Saved data entries:
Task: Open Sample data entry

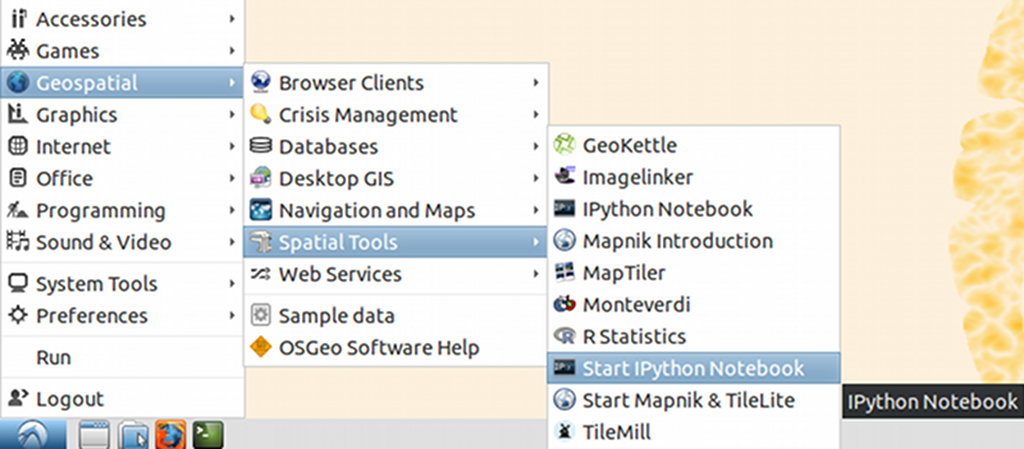Action: pyautogui.click(x=336, y=316)
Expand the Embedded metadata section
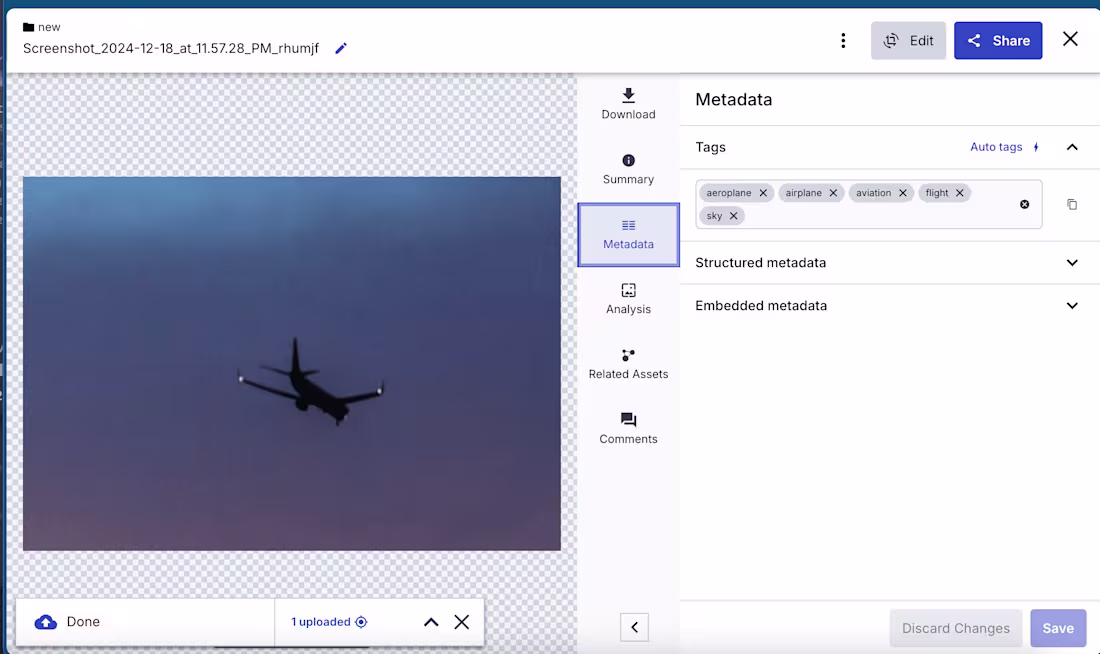Image resolution: width=1100 pixels, height=654 pixels. [1072, 306]
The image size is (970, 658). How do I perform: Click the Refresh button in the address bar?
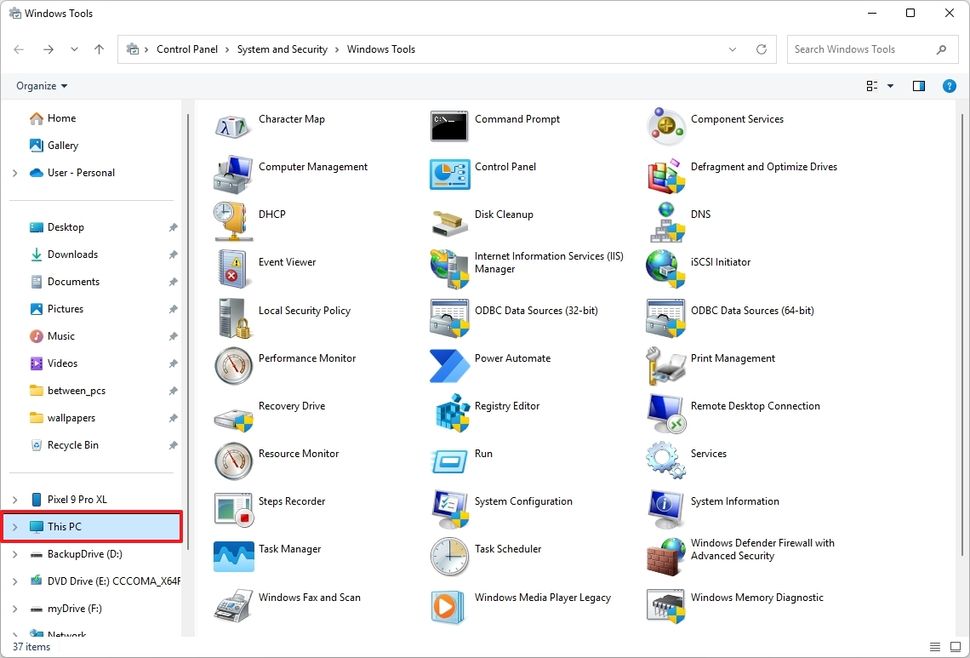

THE TASK — Each entry above should be written out again exactly, without its pictures.

RESPONSE BELOW —
Task: Open Sample data entry

Action: pyautogui.click(x=336, y=316)
Expand the Embedded metadata section
Image resolution: width=1100 pixels, height=654 pixels. [1072, 306]
The image size is (970, 658). How do I perform: Click the Refresh button in the address bar?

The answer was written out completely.